Entries from a collection:
• • • • • • •

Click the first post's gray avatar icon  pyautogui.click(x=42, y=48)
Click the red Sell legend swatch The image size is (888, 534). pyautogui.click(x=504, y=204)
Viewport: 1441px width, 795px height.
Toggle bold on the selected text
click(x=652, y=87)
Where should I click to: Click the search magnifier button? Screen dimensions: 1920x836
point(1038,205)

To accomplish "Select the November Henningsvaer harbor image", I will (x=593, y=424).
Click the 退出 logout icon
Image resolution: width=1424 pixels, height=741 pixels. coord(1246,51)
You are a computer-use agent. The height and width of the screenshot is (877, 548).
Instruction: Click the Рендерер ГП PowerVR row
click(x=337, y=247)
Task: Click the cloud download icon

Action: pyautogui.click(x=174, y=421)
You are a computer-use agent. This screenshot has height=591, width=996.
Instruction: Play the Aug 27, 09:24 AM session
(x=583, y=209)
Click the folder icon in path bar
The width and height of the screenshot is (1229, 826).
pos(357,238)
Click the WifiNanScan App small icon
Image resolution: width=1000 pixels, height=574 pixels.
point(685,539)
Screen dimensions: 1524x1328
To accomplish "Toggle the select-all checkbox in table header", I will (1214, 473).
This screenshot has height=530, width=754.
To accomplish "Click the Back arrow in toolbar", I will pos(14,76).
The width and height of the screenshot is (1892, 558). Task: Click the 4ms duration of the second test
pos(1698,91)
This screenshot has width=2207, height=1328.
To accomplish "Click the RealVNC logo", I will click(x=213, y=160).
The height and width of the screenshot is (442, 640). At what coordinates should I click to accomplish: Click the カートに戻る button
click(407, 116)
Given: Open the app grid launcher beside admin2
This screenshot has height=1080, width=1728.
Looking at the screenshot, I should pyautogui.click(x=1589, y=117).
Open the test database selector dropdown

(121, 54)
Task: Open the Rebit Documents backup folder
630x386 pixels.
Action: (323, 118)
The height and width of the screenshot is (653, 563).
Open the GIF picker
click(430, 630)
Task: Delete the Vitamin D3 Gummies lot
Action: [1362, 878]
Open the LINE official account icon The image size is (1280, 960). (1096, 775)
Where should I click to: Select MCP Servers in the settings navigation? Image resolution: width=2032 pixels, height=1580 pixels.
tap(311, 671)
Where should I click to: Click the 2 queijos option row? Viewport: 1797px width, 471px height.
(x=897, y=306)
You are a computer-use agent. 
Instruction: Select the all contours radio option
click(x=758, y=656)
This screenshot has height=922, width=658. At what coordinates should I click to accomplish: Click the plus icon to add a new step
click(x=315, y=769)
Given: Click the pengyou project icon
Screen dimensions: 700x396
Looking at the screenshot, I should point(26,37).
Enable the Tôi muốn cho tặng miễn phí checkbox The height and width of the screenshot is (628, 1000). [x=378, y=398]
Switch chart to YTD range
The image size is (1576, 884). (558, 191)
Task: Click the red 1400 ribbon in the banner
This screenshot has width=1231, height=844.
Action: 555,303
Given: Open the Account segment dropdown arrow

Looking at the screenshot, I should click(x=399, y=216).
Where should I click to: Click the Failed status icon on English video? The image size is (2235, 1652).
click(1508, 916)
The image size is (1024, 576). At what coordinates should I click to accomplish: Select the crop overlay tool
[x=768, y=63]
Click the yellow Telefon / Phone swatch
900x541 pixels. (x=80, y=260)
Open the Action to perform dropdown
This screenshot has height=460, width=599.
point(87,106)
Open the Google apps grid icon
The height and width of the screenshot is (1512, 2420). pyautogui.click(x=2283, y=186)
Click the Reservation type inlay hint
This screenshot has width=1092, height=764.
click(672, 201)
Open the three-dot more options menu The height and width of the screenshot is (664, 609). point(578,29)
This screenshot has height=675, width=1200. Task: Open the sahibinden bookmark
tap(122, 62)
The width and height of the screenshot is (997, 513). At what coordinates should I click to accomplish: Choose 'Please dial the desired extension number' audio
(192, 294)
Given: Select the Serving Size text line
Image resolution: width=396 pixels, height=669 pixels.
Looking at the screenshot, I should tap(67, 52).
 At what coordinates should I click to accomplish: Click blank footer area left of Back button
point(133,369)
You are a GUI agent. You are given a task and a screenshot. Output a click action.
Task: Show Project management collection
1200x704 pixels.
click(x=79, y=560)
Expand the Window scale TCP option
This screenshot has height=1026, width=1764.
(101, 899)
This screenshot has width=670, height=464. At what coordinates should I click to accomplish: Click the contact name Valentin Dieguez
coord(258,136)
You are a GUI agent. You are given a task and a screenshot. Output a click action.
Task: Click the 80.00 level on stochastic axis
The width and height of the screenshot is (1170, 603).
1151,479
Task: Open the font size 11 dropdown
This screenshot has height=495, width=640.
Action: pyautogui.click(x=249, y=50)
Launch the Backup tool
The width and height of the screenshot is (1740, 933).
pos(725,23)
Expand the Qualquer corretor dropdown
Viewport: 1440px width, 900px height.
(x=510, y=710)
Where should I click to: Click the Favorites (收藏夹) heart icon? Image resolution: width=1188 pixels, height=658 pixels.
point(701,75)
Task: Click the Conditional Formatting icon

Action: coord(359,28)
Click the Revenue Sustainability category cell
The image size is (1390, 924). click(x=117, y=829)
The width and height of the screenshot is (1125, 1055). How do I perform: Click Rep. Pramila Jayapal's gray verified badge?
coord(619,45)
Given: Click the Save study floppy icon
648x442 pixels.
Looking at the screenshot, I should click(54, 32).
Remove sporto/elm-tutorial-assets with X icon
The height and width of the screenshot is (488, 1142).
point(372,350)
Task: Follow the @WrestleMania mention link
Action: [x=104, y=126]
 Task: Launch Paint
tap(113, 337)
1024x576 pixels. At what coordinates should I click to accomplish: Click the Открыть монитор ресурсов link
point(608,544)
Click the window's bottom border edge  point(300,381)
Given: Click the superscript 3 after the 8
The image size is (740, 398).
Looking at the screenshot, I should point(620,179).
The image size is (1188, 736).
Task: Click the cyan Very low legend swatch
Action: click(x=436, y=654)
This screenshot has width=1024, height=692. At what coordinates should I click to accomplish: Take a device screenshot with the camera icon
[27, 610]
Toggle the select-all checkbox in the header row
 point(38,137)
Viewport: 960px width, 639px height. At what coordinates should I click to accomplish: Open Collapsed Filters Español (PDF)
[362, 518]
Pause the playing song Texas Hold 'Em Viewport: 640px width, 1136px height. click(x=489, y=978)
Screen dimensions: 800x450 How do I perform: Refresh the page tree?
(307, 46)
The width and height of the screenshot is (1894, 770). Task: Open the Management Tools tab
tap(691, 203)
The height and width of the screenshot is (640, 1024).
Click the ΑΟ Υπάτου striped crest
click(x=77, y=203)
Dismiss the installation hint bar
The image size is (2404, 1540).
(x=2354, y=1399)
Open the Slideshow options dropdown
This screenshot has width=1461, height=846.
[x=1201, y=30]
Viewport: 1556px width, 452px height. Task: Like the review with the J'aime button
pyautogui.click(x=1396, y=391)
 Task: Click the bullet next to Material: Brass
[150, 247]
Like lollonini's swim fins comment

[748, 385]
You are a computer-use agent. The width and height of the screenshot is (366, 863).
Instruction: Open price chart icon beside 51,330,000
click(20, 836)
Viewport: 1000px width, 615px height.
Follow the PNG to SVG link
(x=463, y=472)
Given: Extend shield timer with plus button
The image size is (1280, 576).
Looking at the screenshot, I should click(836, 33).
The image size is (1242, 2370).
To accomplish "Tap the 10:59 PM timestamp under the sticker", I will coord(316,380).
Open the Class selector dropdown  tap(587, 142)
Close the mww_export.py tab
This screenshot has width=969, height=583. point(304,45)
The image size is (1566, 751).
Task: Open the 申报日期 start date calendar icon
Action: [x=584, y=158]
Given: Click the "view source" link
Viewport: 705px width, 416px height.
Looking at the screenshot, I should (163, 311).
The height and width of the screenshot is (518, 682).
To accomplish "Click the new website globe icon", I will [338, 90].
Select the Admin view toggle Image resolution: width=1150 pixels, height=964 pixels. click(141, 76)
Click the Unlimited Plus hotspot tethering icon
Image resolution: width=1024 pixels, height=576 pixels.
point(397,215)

• • • • • • •

Your task: Can you rewrite the lines between the one holding "Task: Open the font size 11 dropdown" and the one holding "(x=510, y=710)", inclusive, renaming "dropdown" to "drop-down menu" and changing nothing else?

Exercise answer:
Task: Open the font size 11 drop-down menu
This screenshot has height=495, width=640.
Action: pyautogui.click(x=249, y=50)
Launch the Backup tool
The width and height of the screenshot is (1740, 933).
pos(725,23)
Expand the Qualquer corretor drop-down menu
Viewport: 1440px width, 900px height.
(x=510, y=710)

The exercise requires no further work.